Dataset entries:
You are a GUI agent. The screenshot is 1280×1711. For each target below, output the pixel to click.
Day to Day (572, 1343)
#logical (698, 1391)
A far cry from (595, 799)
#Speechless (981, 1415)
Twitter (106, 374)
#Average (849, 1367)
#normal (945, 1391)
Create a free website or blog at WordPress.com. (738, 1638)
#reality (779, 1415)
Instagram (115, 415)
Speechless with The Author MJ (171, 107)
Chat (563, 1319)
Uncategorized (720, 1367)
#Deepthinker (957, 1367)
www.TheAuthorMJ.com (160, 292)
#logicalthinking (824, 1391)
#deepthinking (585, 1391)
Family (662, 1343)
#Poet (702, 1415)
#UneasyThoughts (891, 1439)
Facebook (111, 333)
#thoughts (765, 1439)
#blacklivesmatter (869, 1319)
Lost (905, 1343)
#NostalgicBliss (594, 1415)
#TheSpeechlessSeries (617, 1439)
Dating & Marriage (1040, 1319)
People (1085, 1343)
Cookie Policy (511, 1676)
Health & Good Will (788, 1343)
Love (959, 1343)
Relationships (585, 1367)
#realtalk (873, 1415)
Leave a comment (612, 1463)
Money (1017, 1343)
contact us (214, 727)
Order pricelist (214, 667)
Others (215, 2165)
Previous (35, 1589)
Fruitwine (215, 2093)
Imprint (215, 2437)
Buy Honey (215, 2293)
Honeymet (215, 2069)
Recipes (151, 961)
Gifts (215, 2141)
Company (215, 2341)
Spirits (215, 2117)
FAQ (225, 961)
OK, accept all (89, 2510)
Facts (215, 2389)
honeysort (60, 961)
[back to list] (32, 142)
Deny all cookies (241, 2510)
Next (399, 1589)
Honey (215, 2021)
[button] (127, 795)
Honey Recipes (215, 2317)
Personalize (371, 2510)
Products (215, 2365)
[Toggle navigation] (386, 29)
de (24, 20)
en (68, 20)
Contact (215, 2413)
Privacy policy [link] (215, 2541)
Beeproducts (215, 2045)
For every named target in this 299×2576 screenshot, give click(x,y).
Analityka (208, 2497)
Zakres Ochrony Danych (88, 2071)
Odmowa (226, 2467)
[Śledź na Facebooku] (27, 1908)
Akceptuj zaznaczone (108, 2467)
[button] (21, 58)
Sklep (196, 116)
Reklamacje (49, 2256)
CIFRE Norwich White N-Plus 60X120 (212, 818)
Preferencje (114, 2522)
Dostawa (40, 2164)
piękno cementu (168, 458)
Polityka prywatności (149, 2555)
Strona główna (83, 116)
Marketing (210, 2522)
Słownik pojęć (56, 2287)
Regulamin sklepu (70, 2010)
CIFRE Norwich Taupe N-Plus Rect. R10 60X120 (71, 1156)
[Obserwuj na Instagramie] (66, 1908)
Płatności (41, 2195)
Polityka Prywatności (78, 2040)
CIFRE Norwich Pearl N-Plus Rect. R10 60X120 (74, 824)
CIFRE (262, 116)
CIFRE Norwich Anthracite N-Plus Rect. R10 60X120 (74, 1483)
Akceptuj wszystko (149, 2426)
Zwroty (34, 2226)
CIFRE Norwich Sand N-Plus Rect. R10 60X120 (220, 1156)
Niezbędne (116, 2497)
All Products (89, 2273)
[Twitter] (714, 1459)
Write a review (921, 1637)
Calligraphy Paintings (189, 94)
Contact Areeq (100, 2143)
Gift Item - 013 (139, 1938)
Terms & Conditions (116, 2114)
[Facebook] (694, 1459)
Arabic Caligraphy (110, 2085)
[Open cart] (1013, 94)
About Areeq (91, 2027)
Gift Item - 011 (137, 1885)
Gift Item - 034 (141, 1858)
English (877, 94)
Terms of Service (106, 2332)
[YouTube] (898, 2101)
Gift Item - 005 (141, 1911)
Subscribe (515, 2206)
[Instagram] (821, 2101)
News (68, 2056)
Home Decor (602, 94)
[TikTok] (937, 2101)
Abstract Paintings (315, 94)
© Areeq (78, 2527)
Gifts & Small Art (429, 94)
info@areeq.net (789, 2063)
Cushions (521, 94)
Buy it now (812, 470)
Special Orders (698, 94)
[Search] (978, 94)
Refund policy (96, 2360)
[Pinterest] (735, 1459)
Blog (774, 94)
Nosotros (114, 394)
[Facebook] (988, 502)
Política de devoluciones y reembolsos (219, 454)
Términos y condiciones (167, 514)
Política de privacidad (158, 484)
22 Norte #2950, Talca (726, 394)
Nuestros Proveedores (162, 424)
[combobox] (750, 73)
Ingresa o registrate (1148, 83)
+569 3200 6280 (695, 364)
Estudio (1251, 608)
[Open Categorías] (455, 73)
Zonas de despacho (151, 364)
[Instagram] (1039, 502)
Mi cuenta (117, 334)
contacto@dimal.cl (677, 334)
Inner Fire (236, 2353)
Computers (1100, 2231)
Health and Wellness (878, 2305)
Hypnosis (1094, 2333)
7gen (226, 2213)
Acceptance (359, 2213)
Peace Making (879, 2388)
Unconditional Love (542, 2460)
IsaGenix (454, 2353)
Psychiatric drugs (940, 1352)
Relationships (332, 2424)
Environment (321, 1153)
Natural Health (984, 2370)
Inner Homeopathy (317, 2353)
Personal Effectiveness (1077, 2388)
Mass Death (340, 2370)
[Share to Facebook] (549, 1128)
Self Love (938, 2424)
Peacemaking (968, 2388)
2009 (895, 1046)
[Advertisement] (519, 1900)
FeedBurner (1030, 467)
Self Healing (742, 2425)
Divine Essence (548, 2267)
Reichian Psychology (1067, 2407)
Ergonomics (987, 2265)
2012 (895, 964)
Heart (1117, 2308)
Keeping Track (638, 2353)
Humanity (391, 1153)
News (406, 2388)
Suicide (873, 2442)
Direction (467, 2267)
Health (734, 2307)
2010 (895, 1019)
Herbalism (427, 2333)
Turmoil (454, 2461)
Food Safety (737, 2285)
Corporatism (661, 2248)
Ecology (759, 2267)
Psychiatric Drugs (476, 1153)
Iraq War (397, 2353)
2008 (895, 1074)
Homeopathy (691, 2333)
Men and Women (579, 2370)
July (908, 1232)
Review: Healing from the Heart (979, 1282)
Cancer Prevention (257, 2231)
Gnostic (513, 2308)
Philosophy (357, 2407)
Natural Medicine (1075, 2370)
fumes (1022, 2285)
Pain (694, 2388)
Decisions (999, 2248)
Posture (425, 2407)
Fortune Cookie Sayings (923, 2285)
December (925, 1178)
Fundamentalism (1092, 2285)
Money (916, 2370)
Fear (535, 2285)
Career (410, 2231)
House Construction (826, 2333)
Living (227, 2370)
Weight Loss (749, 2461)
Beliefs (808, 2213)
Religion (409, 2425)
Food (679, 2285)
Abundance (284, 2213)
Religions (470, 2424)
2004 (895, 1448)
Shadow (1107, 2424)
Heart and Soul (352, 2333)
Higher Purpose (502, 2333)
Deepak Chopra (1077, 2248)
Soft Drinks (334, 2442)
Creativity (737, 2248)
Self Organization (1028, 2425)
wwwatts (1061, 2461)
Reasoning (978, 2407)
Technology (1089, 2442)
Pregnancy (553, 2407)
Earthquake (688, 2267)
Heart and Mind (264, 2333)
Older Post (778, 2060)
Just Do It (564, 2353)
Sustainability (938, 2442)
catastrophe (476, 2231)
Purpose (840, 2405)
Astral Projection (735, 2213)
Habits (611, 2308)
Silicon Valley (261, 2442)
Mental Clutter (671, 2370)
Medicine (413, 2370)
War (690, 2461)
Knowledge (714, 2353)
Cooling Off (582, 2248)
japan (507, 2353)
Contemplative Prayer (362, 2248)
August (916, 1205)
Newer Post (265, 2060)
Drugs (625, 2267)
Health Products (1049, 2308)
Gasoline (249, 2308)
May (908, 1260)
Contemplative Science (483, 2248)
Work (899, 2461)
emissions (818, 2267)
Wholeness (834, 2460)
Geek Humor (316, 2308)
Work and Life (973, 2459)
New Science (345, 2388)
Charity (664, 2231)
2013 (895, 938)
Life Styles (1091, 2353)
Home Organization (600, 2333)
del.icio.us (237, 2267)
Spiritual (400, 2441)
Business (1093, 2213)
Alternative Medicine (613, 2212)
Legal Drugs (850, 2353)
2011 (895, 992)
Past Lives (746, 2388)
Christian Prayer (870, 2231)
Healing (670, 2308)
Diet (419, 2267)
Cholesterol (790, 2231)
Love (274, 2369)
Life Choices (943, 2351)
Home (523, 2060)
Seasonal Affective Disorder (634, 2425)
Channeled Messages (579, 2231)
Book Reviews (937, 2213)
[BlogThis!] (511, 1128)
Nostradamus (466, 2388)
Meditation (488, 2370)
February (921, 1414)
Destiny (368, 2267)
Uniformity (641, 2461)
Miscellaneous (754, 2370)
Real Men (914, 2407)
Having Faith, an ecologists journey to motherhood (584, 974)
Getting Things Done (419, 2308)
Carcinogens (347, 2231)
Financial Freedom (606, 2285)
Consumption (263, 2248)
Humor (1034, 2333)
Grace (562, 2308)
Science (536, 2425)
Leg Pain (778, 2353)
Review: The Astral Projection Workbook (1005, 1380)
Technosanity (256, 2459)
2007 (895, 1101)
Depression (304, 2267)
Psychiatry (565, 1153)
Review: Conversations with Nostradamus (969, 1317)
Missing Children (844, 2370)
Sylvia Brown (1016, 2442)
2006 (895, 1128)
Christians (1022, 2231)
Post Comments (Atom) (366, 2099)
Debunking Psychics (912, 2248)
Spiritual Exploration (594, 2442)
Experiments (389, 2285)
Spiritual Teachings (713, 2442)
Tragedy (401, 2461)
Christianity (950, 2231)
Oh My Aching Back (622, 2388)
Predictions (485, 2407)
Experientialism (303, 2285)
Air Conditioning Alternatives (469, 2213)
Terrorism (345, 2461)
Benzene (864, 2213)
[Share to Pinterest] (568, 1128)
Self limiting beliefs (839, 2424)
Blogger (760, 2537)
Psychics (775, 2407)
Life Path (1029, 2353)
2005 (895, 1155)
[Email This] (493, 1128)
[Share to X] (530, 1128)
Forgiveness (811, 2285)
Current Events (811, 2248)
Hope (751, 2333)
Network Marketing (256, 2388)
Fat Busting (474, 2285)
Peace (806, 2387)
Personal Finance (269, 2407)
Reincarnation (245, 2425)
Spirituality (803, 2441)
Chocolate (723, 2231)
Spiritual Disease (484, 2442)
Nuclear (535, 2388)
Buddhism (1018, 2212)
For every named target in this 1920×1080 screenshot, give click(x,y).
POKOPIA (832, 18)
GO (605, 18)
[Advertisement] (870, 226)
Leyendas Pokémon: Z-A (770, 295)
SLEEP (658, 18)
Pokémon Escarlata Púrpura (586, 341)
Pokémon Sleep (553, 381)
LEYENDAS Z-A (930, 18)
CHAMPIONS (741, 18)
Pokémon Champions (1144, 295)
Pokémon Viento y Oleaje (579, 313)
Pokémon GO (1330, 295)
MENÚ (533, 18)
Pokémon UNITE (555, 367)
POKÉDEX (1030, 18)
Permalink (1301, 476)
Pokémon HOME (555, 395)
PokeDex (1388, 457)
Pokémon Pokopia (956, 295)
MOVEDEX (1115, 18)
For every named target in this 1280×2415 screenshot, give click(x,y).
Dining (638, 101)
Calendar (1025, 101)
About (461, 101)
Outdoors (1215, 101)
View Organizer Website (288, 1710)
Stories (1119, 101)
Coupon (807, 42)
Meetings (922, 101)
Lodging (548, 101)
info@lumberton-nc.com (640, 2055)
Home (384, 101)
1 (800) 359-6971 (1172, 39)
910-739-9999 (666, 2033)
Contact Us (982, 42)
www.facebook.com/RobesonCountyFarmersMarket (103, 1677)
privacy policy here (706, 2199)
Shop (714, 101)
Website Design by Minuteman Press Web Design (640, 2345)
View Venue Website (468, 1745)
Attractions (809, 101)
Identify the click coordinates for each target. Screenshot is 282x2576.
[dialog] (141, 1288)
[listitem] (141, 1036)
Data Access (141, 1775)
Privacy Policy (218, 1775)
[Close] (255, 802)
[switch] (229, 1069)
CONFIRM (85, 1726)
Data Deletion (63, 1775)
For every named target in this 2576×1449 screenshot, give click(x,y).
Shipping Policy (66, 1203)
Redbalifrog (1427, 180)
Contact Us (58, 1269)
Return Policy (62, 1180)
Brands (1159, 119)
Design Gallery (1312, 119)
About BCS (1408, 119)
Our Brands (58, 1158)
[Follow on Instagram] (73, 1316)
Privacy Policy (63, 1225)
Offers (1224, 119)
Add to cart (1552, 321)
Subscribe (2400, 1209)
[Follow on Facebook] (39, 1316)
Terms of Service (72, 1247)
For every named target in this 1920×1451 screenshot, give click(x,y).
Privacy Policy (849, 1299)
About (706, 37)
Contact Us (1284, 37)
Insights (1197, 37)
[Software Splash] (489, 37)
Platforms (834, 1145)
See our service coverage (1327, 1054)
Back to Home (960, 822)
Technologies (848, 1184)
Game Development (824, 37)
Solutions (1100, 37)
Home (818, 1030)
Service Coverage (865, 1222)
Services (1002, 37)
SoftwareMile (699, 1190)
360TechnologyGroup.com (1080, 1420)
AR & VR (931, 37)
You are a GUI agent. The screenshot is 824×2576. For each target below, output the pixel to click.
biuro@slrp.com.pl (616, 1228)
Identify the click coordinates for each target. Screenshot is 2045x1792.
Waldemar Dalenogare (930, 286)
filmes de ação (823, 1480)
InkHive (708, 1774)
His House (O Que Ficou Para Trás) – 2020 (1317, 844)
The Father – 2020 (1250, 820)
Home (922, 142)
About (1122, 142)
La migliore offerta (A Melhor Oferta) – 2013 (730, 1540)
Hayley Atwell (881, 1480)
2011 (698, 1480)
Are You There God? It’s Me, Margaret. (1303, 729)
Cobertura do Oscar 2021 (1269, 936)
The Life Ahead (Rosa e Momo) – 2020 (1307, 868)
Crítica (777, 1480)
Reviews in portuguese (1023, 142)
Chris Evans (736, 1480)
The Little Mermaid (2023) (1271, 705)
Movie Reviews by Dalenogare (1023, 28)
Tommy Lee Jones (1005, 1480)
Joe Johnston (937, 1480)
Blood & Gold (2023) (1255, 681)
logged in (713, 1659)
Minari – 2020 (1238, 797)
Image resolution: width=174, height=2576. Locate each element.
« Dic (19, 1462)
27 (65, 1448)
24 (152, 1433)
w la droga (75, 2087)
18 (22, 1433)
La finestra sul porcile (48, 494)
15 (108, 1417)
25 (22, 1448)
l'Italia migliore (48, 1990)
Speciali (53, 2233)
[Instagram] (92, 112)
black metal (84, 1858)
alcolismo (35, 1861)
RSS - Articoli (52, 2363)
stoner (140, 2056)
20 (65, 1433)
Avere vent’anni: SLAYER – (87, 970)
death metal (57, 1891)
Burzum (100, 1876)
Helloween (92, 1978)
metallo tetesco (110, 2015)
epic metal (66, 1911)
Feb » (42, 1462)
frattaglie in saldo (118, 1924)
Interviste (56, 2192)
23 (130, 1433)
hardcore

What you have to do: Above are the records; print exactly the lines from the line with "[Search] (978, 94)" to the line with "22 Norte #2950, Talca (726, 394)", including both, and nothing else.

Answer below:
[Search] (978, 94)
Refund policy (96, 2360)
[Pinterest] (735, 1459)
Blog (774, 94)
Nosotros (114, 394)
[Facebook] (988, 502)
Política de devoluciones y reembolsos (219, 454)
Términos y condiciones (167, 514)
Política de privacidad (158, 484)
22 Norte #2950, Talca (726, 394)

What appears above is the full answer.